**SOURCE PASSAGE:**
================

Jews all over the world were reeling as the death toll rose during the Second Intifada. For most of us, the pain faded in the maelstrom of daily living. For the victims of terror, however, the pain remains.
Moving The Family Forward
For the first two years after Yossi’s death, with the added pressure of Mai’s on going heart surgeries, Aliza was happy to have her mother and sister move into her home for support. Aliza and the children slept in one bed. Her nights were broken by their sobs and by the two-hourly feedings that Mai still needed.
From the start, OneFamily actively supported the family both financially and emotionally. “I could call Mindee Levinger, our Polish mother, and she’d be by my side within five minutes,” says Aliza. “OneFamily didn’t give me pity, but understanding. They see me, not what I’ve been through.”
Despite all the help, after a year of keeping things together, Aliza fell apart. “For three months, I stayed in bed, cried all day and stuffed the windows with pillows to protect my family,” she recalls. Luckily, Aliza was able to realize she wasn’t being fair to the children. She summarizes her struggle to recover by saying simply, “After a visit to a psychiatrist, I began medication and pulled through.”
The next three and a half years passed in a blur of Mai’s medical complications, including several strokes, additional surgeries, and ongoing infections. During this period, Aliza realized the time had come for her mother and sister to leave because she needed to take charge of her family.

================

**EXERCISE REQUIREMENTS:**
a) In the passage about Aliza's family after Yossi's death, how long did Aliza stay in bed after she fell apart?
b) Continue the passage about Aliza's family after Yossi's death, starting right after its final sentence.

**THE DATA:**

================

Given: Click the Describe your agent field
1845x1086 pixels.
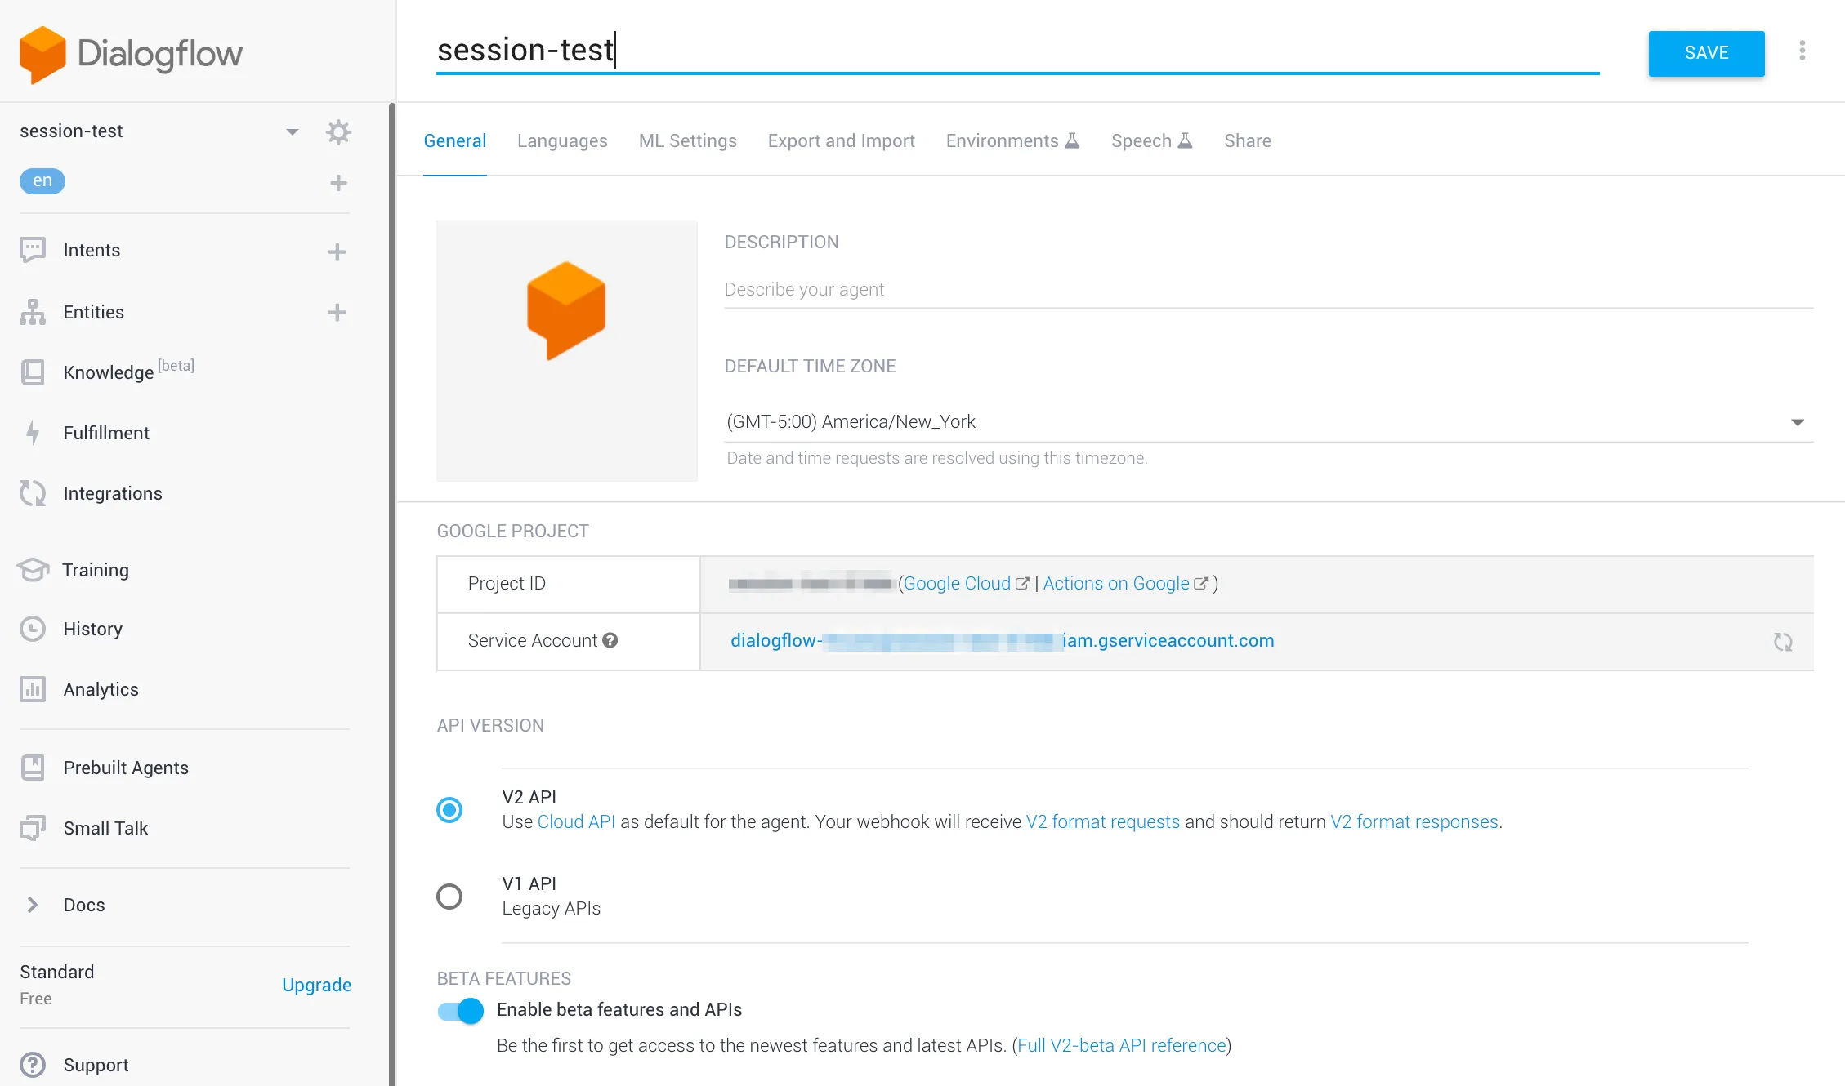Looking at the screenshot, I should 1268,290.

================

**EXPECTED RESPONSES:**
a) Three months.

b)
Mor, who was then fourteen years old, fell into a depression. She refused to go to school, spending her days on the couch with a blanket. On good days, Aliza convinced her to attend classes for an hour, while she waited outside. Her recovery began with the birth of a niece. Aliza, who had been present at the birth, instructed Mor to get dressed and take a cab to the hospital. “Seeing new life awakened within her the will to fight for her own,” explains Aliza.
Tzach too withdrew into himself. Once a popular boy, he refused to socialize, spending his days at school or opposite his computer screen. Food took the place of friends and his weight ballooned to a hefty 180 kilos. “His fat became his belt of defense,” says Aliza. After being refused admittance to the army because of his weight, at the age of twenty, Tzach underwent surgery and is now learning to be a paramedic.
Eden was the closest to Yossi and walked around hugging his photo to her chest. A month after his death, the eight-year-old told Aliza, “I’m wearing a mask and you won’t see me crying.” Today Eden, who is in the army, is the child Aliza worries about the most. “I’m waiting for the mask to drop,” she says.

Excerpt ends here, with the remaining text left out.